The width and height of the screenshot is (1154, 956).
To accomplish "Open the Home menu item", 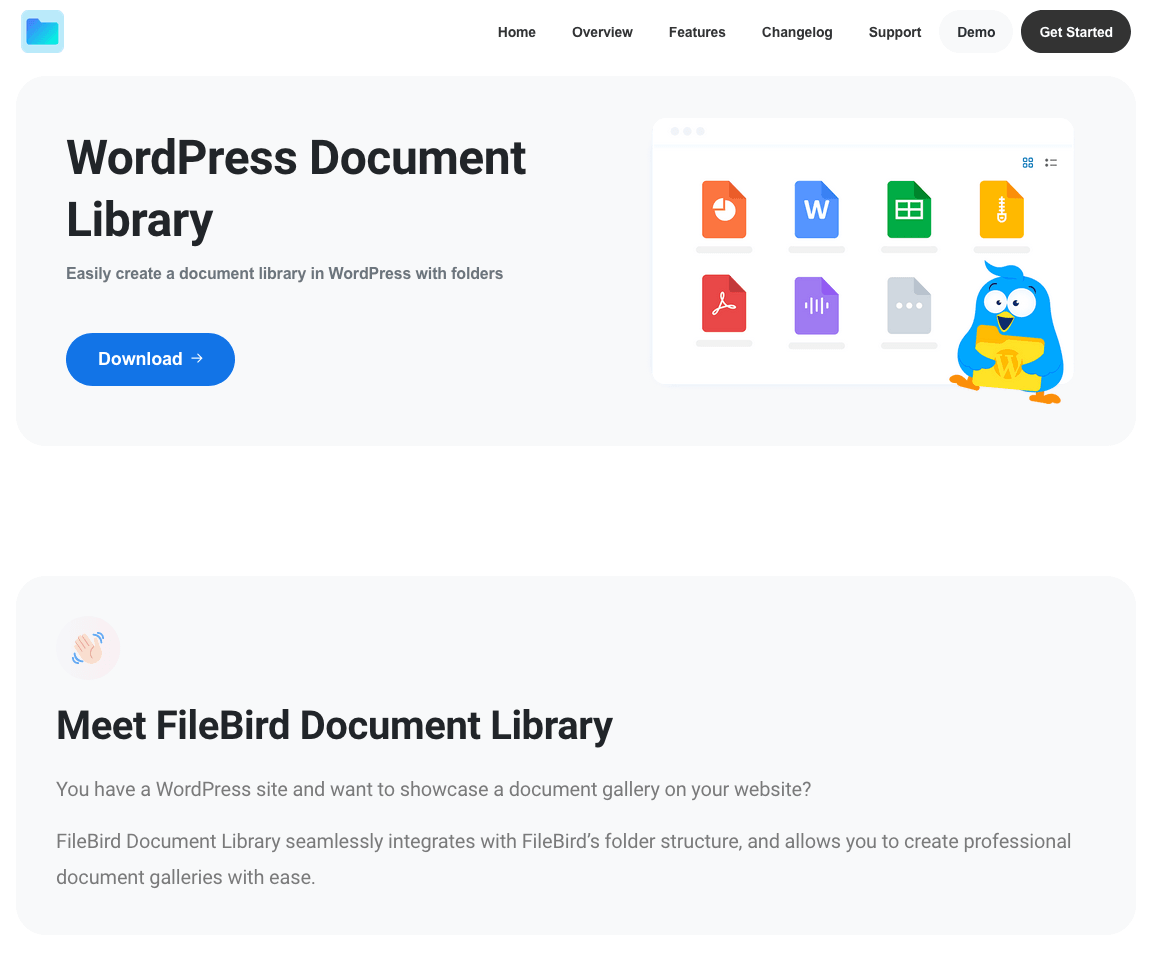I will pos(517,32).
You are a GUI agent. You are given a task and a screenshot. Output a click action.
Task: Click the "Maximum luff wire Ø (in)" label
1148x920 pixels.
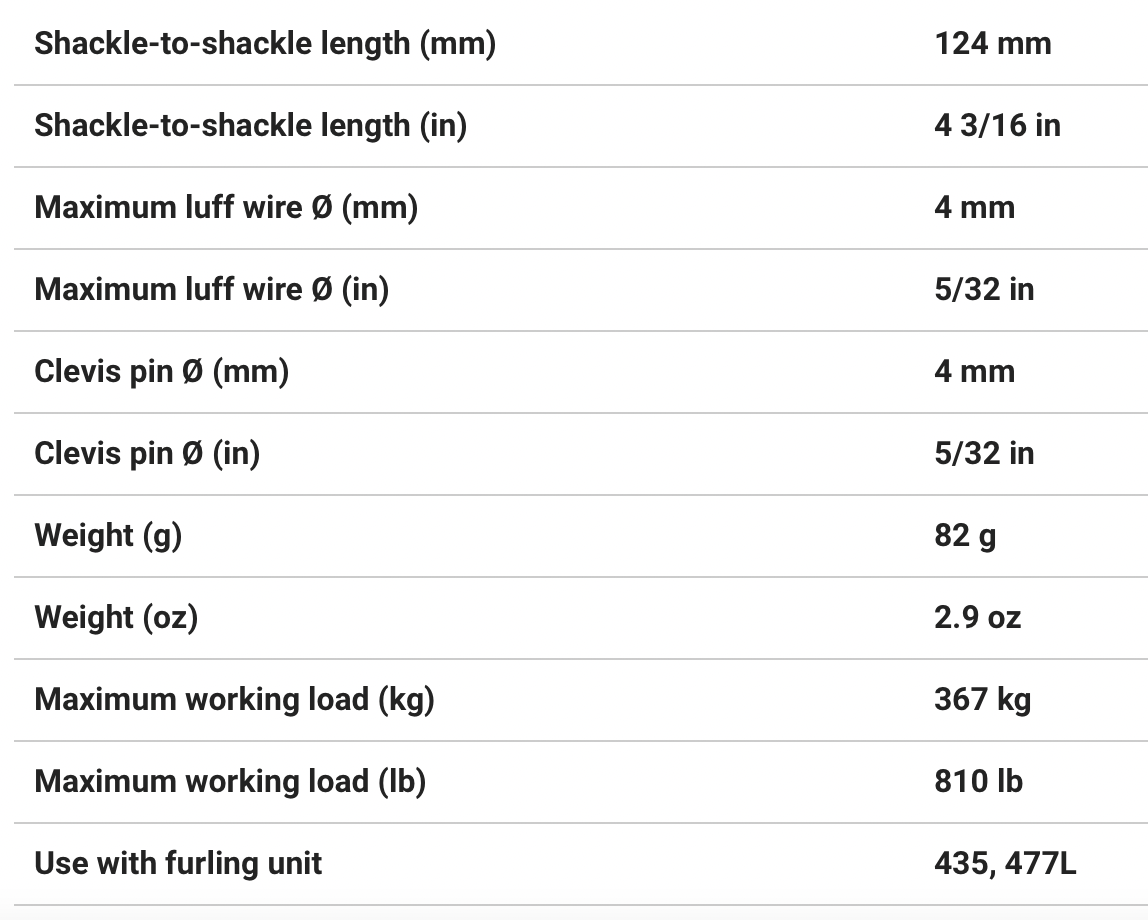point(211,290)
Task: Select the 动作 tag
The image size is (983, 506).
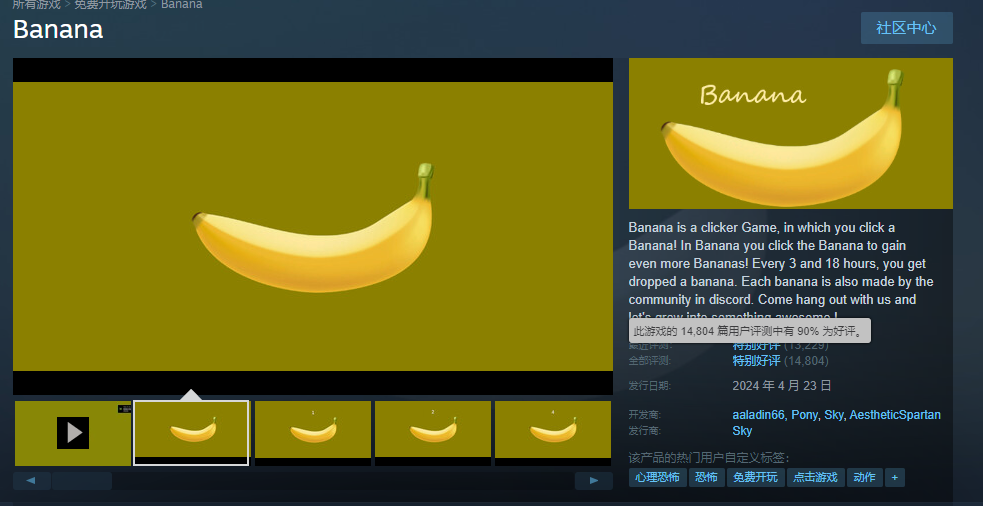Action: [x=864, y=478]
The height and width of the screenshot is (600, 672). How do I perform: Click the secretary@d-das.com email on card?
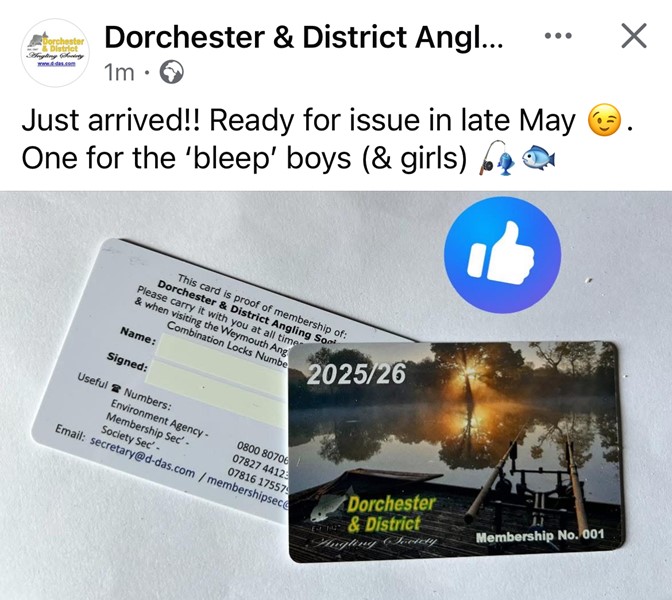(x=143, y=457)
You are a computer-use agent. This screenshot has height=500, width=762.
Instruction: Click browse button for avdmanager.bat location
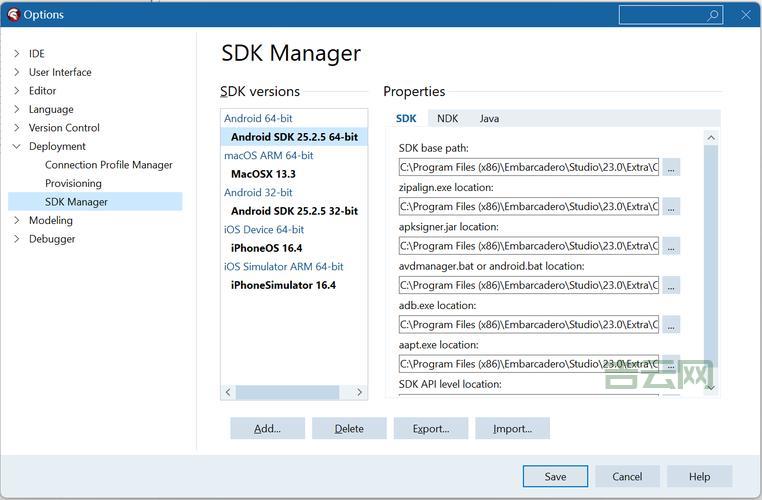[671, 285]

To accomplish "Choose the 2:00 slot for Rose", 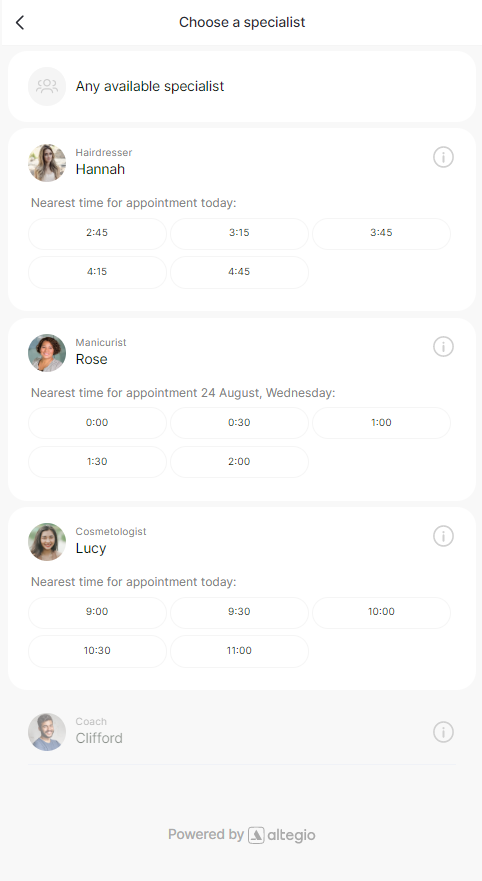I will pos(239,462).
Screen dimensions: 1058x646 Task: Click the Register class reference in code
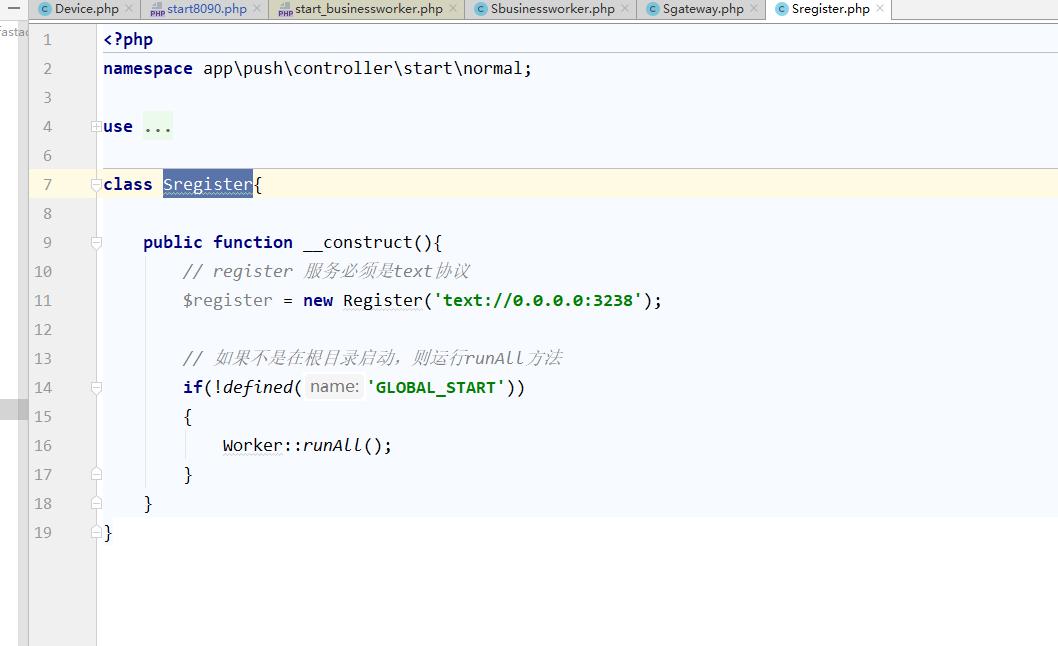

####

What you have to do - Filter on the word "agent": copy each matching line from the entries above.

Solution to the problem -
You are a GUI agent. You are given a task and a screenshot. Output a click action.
You are a computer-use agent. This screenshot has height=500, width=762.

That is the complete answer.